Second Chances?

Drama Fiction

Written in response to: "Write about a character who runs into someone they once loved." as part of Echoes of the Past with Lauren Kay.

[Authors note: I realize this is seriously not my best work, and honestly, I debated posting it at all, but the writing prompts are all about inspiration, right? Well, this is the story that prompt inspired, so... It is what it is😏]

I pour my coffee slowly, watching the long stream of liquid trickle into my mug with an air of somber aloofness. As if I'm not the one doing it, as if I'm watching my domestic actions unfold before me and can't do a thing about it.

But you know what? I'm ok with that.

My children are the only things that keep me from slipping into oblivion entirely. They need me. They can't process the loss of their father any more than I can.

It was... So fast.

Remembering Nate should bring tears to my eyes. Should make me feel... something.

But I'm numb. I feel like I died with him when I received that phone call, and all that's left now is a motley shell of the woman I was.

My kids don't deserve this. They don't deserve a mother who will drown in her grief and become... Negligent.

The word sends a shudder through me. Negligent. The one thing I never thought I'd be. The one thing I daily try to avoid becoming.

I shake my head, trying to clear such thoughts as I savor the first sip of the strong brew in my hand.

The black bitterness sends a jolt right through me. Just the way I like it.

I move to the sofa and sit down, curling my knees up to my chest as I tuck myself into the corner of the cushions, staring blankly at my mug.

I purse my lips and take another sip, the rich flavor grounding me now, somewhat.

My eyes wander to the picture frame on the small end table beside me. The smiling faces of myself and my family look back at me, displaying a joy that hurts to witness. I remember that day. Nate and I had taken the kids to the beach, teaching them how to find agates and seashells. They'd been so much younger then.
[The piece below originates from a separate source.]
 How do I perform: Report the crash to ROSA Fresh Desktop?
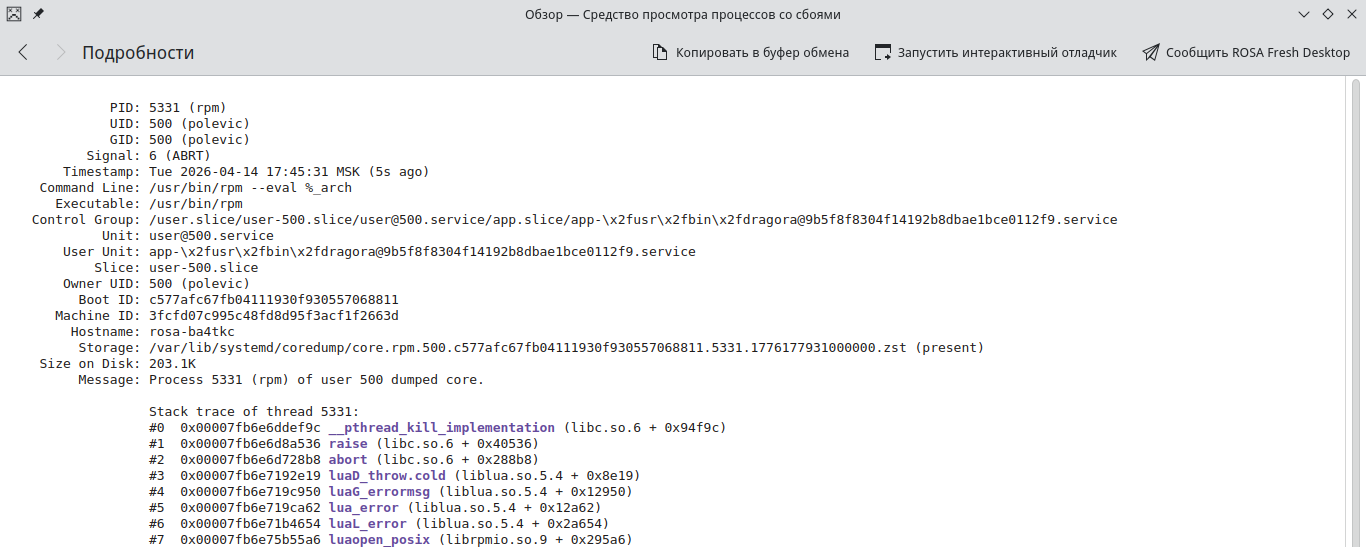coord(1246,52)
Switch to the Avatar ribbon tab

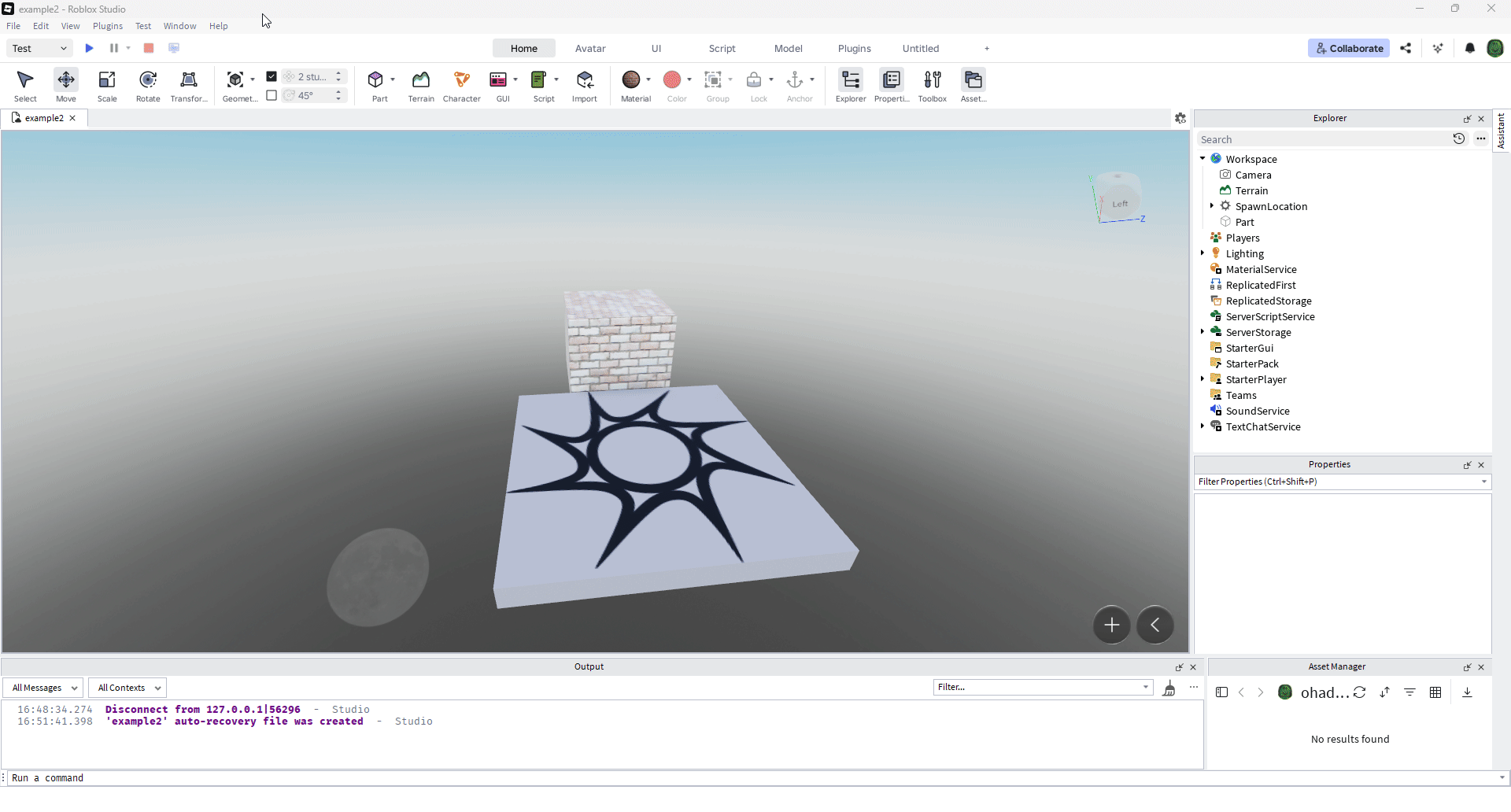click(x=590, y=49)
Little Ethan only five, and Molly still a toddler.

I sigh, turning the frame upside down, obscuring the picture of happiness. It didn't fit into our new bleak world.

I close my eyes and take another sip of my coffee.

The sound of our doorbell suddenly interrupts my reverie.

I stand and stiffly walk to the door, dreading having to deal with another sympathetic church person. Don't get me wrong, I'm grateful for all they've done for us, but... I need some space.

I open the door, the perfect "Yes, I'm fine, no I don't need anything, yes please be praying, yes please leave." speech already rehearsing itself in my mind.

But the words die on my tongue when I see who's standing before me.

A man, his back to me, looking across the street. His black shirt fits attractively across his broad shoulders, and his hands are shoved in his jeans pockets, as if contemplating all the world's problems. The breeze tussles his combed black hair, and when he turns... The chocolate-colored eyes that meet mine are all too familiar.

"Truman." My voice is barely above a whisper, and I feel myself paling.

His brown face cracks into that tentative grin I once knew so well.

"Hey Alana. Long time no see." His tone is gentle, hesitant.

When I finally get over my shock, I take a deep breath, letting it out slowly with a frown.

"What are you doing here?" My tone is far more defensive than I'd intended.

He cringes a little.

"I heard about... About Nate. I wanted to wish you my sincere condolences." He pauses. "May I come in?"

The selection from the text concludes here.